ICIEA 2026 Workshop
Workshop 1: AI-Driven Stability and Control of Converter-Dominated Power Systems
Speakers:
Speaker 1: Qianwen Xu
Title: Associate Professor
Affiliation: KTH Royal Institute of Technology
Modern power systems are rapidly evolving into converter-dominated energy systems driven by distributed energy resources, electrified transport, and emerging large-scale loads such as data centers. This transformation fundamentally reshapes the nature of grid stability and operation: stability is no longer governed by physical inertia, but by fast, complex converter interactions, and system operation must cope with increasing uncertainty and scale.

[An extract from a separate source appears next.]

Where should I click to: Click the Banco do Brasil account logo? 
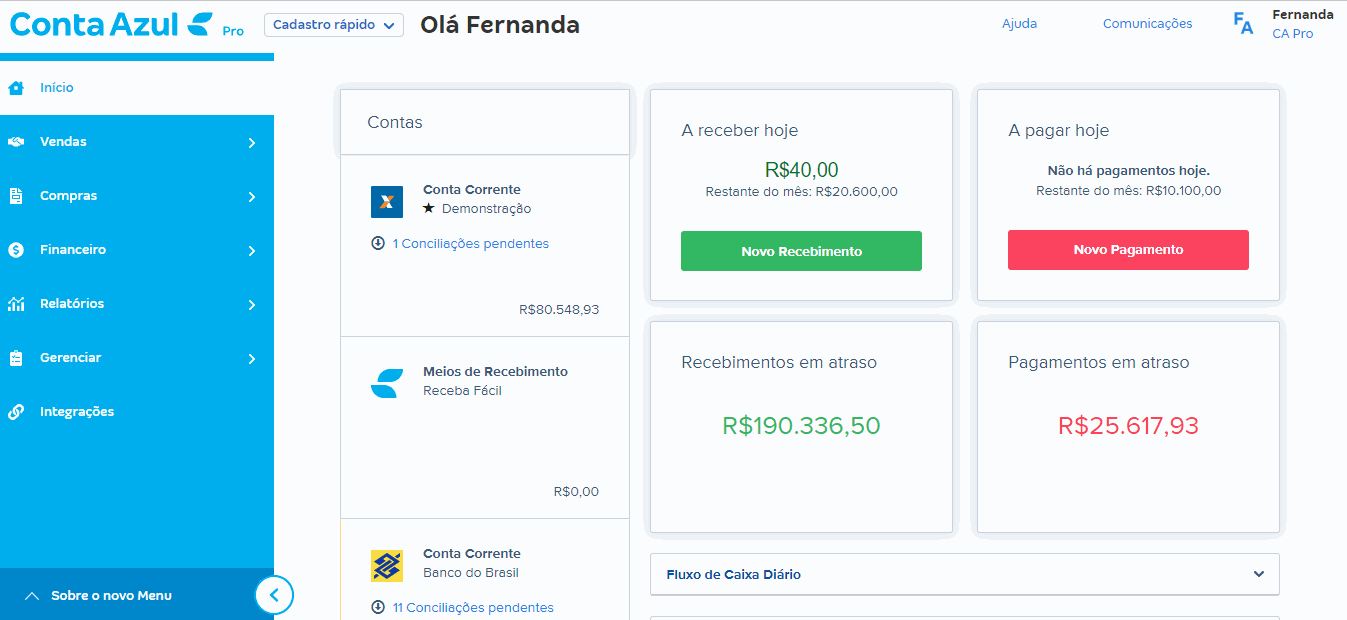pos(387,565)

This talk presents how artificial intelligence can enable reliable and scalable operation of such systems across three layers. First, transfer learning-based approaches are developed for fast, online modeling of converter-interfaced assets, enabling accurate system representation without detailed device-level knowledge. Second, AI-driven stability assessment frameworks are developed to allow real-time evaluation of converter–grid interactions. Third, safe deep reinforcement learning methods are presented for large-scale grid operation, ensuring guaranteed safety while optimizing performance. Together, these advances point toward a new paradigm of autonomous, AI-enabled energy systems, where learning-based methods are tightly integrated with physical constraints to ensure stability, efficiency, and resilience.